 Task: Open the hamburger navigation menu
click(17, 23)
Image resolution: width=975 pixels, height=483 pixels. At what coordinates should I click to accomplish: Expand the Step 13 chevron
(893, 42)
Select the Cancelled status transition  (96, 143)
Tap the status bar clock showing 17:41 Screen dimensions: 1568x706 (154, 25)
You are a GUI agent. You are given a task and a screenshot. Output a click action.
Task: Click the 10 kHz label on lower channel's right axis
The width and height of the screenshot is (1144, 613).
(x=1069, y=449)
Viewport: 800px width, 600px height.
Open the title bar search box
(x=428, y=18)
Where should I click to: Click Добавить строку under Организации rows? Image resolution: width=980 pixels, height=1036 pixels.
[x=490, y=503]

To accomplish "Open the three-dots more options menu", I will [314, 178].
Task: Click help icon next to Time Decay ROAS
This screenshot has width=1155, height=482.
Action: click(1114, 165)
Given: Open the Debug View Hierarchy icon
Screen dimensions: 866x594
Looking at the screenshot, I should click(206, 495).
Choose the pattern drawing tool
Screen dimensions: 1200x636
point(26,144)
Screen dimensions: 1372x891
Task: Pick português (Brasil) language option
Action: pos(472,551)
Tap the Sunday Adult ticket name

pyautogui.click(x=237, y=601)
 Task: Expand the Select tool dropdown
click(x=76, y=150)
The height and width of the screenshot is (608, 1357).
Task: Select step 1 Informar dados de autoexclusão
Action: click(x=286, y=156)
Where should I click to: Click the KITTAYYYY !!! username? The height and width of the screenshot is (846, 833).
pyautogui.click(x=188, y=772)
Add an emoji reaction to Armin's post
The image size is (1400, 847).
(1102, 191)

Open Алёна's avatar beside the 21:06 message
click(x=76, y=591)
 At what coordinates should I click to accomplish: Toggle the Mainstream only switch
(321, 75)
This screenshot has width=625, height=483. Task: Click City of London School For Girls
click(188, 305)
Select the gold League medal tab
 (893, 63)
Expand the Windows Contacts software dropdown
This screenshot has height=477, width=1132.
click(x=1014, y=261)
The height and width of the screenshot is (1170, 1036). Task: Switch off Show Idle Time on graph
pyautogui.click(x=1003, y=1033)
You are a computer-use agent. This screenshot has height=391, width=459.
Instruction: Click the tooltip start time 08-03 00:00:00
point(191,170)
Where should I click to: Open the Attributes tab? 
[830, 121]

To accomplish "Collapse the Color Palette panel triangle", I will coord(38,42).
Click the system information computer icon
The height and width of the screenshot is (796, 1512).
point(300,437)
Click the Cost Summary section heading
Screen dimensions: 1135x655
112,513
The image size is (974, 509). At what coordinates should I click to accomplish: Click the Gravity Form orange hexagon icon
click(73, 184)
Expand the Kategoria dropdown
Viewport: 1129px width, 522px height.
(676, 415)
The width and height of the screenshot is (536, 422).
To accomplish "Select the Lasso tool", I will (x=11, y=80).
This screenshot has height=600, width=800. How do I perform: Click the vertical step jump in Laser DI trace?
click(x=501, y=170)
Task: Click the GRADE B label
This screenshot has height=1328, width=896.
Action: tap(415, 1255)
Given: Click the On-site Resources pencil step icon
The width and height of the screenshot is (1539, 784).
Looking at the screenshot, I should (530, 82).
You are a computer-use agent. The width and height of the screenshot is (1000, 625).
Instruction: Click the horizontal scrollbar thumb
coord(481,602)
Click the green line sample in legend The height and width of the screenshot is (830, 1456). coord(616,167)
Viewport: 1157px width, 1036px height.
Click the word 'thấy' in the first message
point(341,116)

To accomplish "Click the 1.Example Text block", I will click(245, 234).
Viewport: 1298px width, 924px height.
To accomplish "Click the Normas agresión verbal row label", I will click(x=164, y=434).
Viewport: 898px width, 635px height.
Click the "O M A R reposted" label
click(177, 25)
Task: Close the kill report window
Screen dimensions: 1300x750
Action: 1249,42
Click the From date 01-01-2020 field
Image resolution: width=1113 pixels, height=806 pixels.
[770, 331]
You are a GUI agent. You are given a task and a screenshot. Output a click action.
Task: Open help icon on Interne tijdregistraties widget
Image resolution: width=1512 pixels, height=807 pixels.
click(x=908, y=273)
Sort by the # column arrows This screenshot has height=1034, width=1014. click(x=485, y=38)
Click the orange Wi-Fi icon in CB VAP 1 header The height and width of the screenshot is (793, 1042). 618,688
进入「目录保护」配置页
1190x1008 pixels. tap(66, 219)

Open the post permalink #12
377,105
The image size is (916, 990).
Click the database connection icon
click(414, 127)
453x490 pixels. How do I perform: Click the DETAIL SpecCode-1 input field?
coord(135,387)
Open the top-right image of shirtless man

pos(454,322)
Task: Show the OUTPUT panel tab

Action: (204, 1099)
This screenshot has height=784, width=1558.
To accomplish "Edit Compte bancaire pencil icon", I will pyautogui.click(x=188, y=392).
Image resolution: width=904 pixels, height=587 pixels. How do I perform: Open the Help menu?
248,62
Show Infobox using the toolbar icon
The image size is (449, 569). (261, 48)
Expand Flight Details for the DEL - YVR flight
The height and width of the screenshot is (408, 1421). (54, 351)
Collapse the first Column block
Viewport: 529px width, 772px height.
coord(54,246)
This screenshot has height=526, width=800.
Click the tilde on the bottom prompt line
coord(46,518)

▸ **Activity**:
Each line of the entries that contains the word "pencil" should be listed.

▸ **Answer to this problem**:
Given: Click the On-site Resources pencil step icon
To accomplish "Edit Compte bancaire pencil icon", I will pyautogui.click(x=188, y=392).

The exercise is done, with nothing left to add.